▶ **Consigne**:
Recopiez les lignes suivantes en substituant "OUR SERVICES" à "OTHER SERVICES", sans rien modifier d'autre.

▶ **Lignes fournies**:
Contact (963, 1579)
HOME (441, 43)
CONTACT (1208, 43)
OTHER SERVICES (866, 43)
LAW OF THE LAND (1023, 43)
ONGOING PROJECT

▶ **Corrigé**:
Contact (963, 1579)
HOME (441, 43)
CONTACT (1208, 43)
OUR SERVICES (866, 43)
LAW OF THE LAND (1023, 43)
ONGOING PROJECT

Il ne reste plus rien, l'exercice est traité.